Sunday, November 14, 2021

Best Picture movies

I've got a decent movie library, totaling 1,690 films. That doesn't include short films, cartoons, TV shows, and such. Part of my library consists of movies I just like and bought.

Wait. Did I just imply that I may have movies I don't like? Well, I do. Some, I didn't know at the time. I thought I would like them, so I got them, either on DVD (which I later ripped into my Plex library) or purchased a digital copy (which I later ripped into my Plex library). So, I found out I didn't like some of them after I bought them. But I'm okay with that. I gave the film a shot, and if I didn't like it, that's just how it is.

Along the line, though, I decided I wanted to include in my library certain collections. I decided I wanted all of the movies that won Best Picture at the Academy Awards. I checked my library -- it wasn't all in Plex at the time -- and found that I had a good number of them. So, I looked into getting the rest. And I did.

As of this writing, there have been 93 Academy Award ceremonies, and of the 93 films to win Best Picture, I have 94 of them.

Okay, now you're wondering if I just don't understand math. I do. But I also understand history, and I don't like when it's changed.

In the first Academy Awards ceremony, held May 16, 1929, there were two top awards for films given. Wings won the award for Outstanding Picture, while Sunrise: A Song of Two Humans won Best Unique and Artistic Picture.

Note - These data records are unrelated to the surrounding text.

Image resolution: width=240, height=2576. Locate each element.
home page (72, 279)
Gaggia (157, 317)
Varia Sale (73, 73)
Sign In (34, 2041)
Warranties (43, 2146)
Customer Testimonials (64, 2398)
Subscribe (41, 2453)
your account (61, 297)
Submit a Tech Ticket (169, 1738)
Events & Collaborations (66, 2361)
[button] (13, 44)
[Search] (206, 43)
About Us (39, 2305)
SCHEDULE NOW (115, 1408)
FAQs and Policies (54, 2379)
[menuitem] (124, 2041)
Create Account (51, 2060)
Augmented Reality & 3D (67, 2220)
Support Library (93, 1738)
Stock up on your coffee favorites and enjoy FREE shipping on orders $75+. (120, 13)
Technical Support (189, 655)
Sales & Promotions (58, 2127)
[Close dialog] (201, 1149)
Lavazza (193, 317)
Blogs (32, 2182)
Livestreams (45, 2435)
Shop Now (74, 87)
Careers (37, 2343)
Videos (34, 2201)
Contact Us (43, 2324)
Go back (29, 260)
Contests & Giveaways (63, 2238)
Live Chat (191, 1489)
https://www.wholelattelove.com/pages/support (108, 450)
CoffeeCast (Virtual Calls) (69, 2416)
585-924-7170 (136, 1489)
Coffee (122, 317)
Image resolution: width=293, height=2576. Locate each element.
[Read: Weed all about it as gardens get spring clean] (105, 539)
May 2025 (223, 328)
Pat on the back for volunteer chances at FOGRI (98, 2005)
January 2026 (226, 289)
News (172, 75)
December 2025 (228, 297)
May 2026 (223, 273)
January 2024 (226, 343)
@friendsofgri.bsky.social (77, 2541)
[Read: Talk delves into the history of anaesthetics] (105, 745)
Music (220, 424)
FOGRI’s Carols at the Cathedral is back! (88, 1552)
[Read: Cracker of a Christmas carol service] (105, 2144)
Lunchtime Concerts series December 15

At the time, they were considered equal top awards. The next year, they did away with the Best Unique and Artistic Picture category but kept the Outstanding Picture award, and declared that Wings was the top film of the previous year, retroactively.

Sunrise actually received more nominations than Wings and more awards than Wings, and is probably a better film. Still, Wings is today considered the first winner of the Best Picture award by the Academy, and by most people. But not by me.

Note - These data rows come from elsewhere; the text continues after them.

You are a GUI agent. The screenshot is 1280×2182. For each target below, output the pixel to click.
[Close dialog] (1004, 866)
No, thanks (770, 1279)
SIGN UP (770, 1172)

I feel that at the time, they considered the awards equal and both the top award. No amount of revisionist history will change that. So, I consider them both the Best Picture in that first ceremony. And they are both in my library. Of course, it really doesn't matter. I'd have Sunrise in my film library regardless.

Oh, and there were two Best Director wins that first year, too. There were separate awards for dramatic and comedy pictures. Like Outstanding Picture and Unique and Artistic Presentation, they were combined into a single award beginning the next year. Unlike Best Picture, they didn't retroactively reduce one of the awards.

But back on track, I didn't, but soon did, have all of the winners of the Best Picture awards. And, since I added those to my library, each year, I've added the new winners of the award. I haven't seen them all. Yet. I will. I just haven't seen the most recent. I've seen the older ones. In fact, I have some serious catching up to do. The most recent Best Picture winner I've seen is The Artist, and that was only a two or three years ago. I have a whole decade of Best Picture winners the catch up and watch. I need to get around to that.

I like the idea that I have all of the Best Picture winners. I just don't seem to watch all of them. I'll get to those last ten some time soon. I mean, what's the use of having a movie if I never watch it? I might not like some of them. If the pattern for the last 30 years holds true, I will like a few of them and not like most of them. Still, I'm happy to have all of the Best Picture winners in my Streaming Life.